Namun dengan tetap memperhatikan dimensi analisis perbandingan politiknya, maka penulis memutuskan untuk sedikit menyimpang dari 4 (empat) sub
topik yang telah ditentukan tersebut, mengangkat sub topic PERTARUNGAN
POLITIK KAKAK BERADIK di wilayah Propvinsi Sulawesi Tengah, dengan study kasus pada pelaksanaan Pilkada Kabupaten Tojo
Una-Una (Touna) yang melibatkan pertarungan Calon Bupati Muhammad Lahay (kakak) dengan salah satu Calon Bupati Touna yang merupakan
adik kandungnya yatu Mahmud Lahay (adik) serta pada Pilkada
Kabupaten Morowali Utara (Morut) yang melibatkan duel politik sedarah antara Calon Bupati Mahmud
Ibrahim (kakak) dengan Calon Bupati Morut lainya yaitu Idham
Ibrahim (adik).

**Baris Data**
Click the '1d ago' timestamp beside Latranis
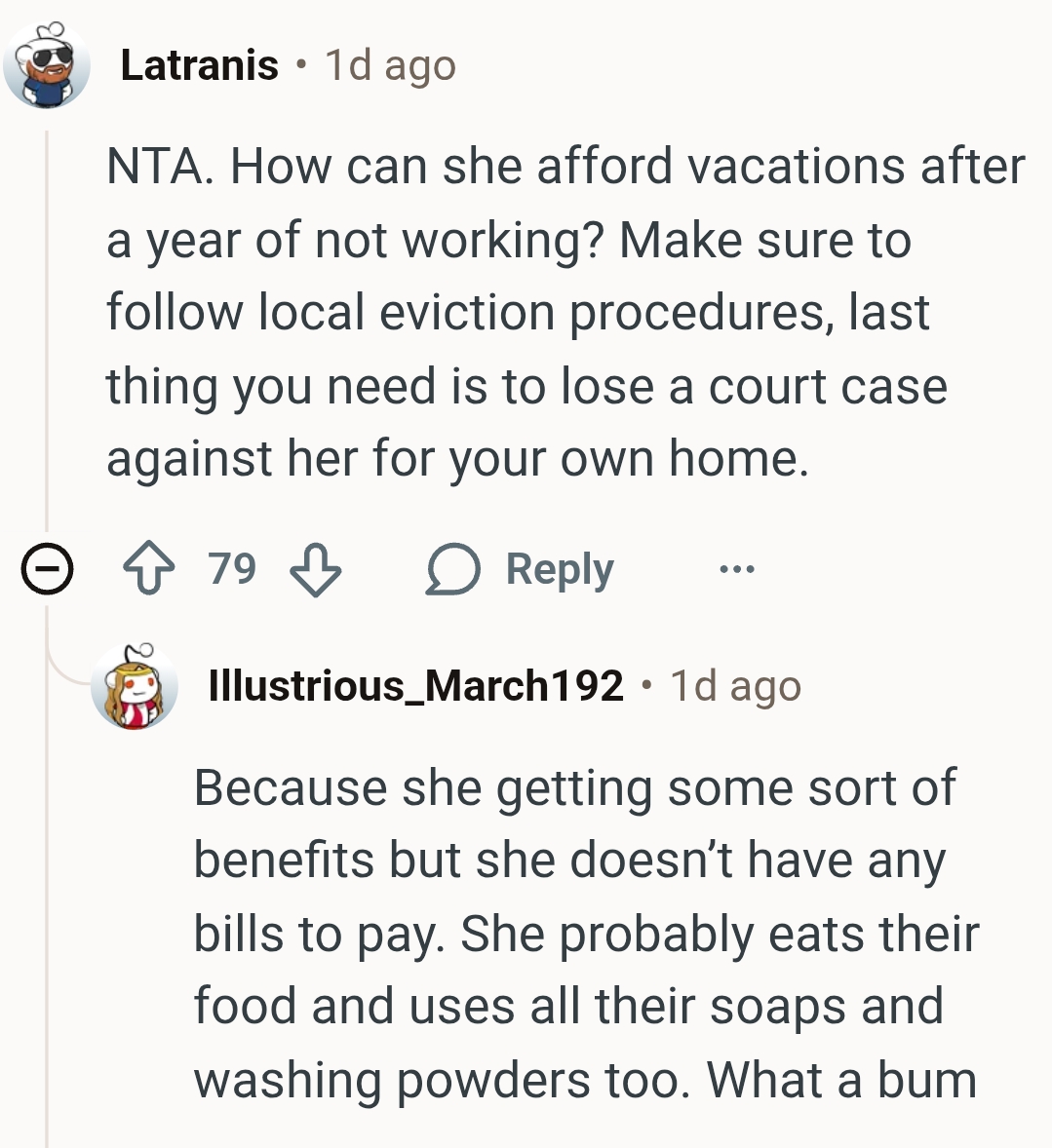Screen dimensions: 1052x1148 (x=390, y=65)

* * *

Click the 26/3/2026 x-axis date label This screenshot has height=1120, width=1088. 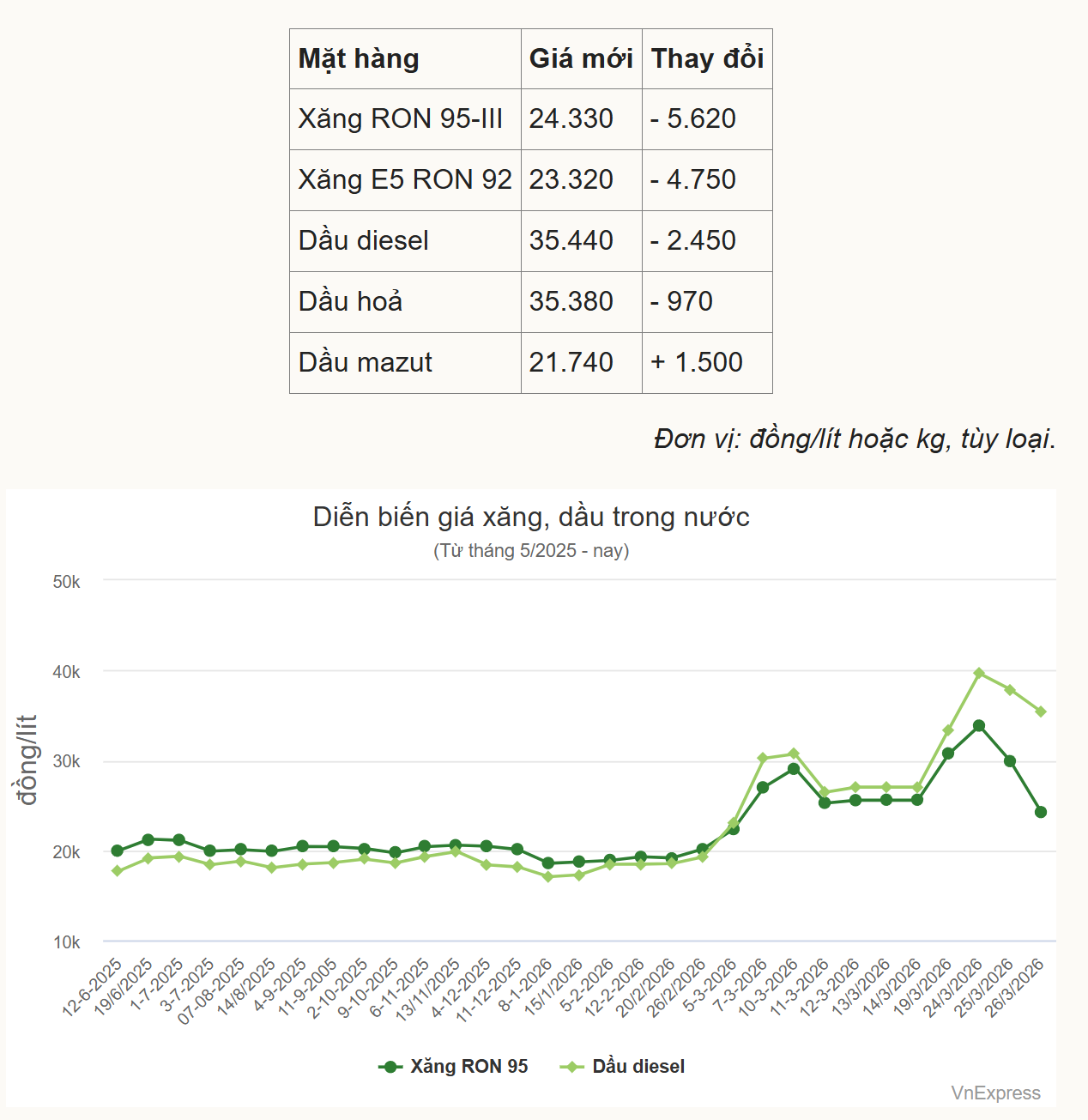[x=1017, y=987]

==

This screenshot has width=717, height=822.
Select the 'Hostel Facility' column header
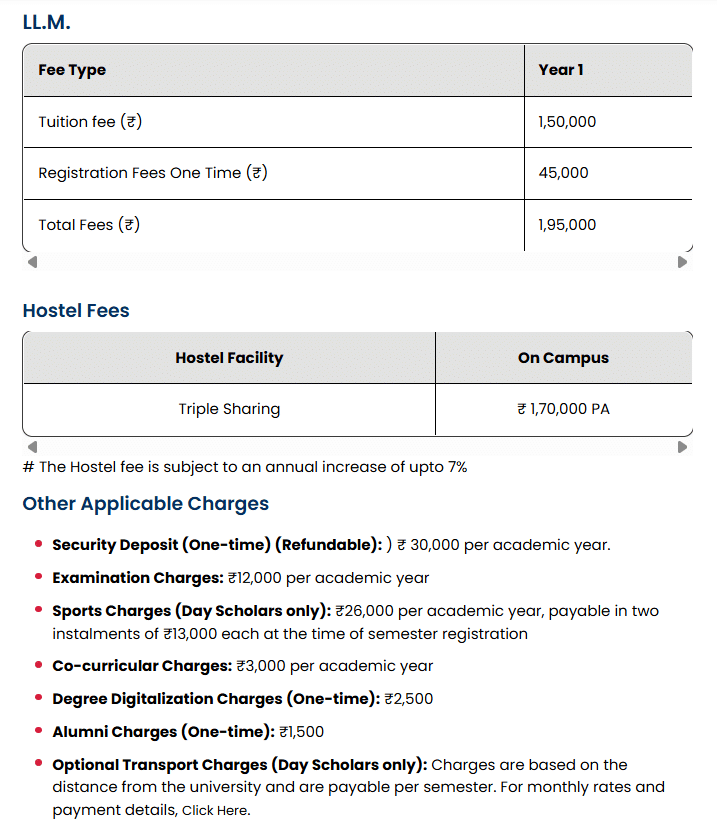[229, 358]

**Ketentuan Tugas**
[1] Tolong jawab tiga pertanyaan berikut berdasarkan kutipan tentang pertarungan politik kakak beradik, dengan tanda yang sama pada jawaban.
(a) Siapa calon bupati yang disebut sebagai kakak dalam Pilkada Kabupaten Tojo Una-Una?
(b) Di provinsi mana pertarungan politik kakak beradik itu diangkat sebagai sub topik?
(c) Siapa calon bupati Morowali Utara yang disebut sebagai adik?
[2] Teruskan kutipan tentang pertarungan politik kakak beradik di Sulawesi Tengah, mulai setelah kalimat terakhirnya.

**Jawaban per Tugas**
[1]
(a) Muhammad Lahay
(b) Sulawesi Tengah
(c) Idham Ibrahim

[2]
Pilihan untuk mengangkat topik ini bukanlah
merupakan bentuk ketidakpatuhan terhadap topik yang telah ditentukan tetapi karena penulis melihat rivalitas politik kakak beradik dalam perebutan
kekuasaan dipentas demokrasi lokal merupakan suatu fenomena yang kian subur dan
menarik untuk diamati, sama seperti fenomena petahana, calon independen, calon
perempuan, dan dinasti politik, sebab duel politik kakak beradik dalam satu
wilayah, ada yang keduanya sama-sama gagal merebut kekuasaan akibat terbelahnya basis kekekuatan dukungan khususnya keluarga seperti banyak
disinyalir orang, tetapi ada juga yang salah satunya berhasil merebut kekuasaan
dengan sukses memenangkan Pilkada.
B.
ANALISIS KONSEP
1.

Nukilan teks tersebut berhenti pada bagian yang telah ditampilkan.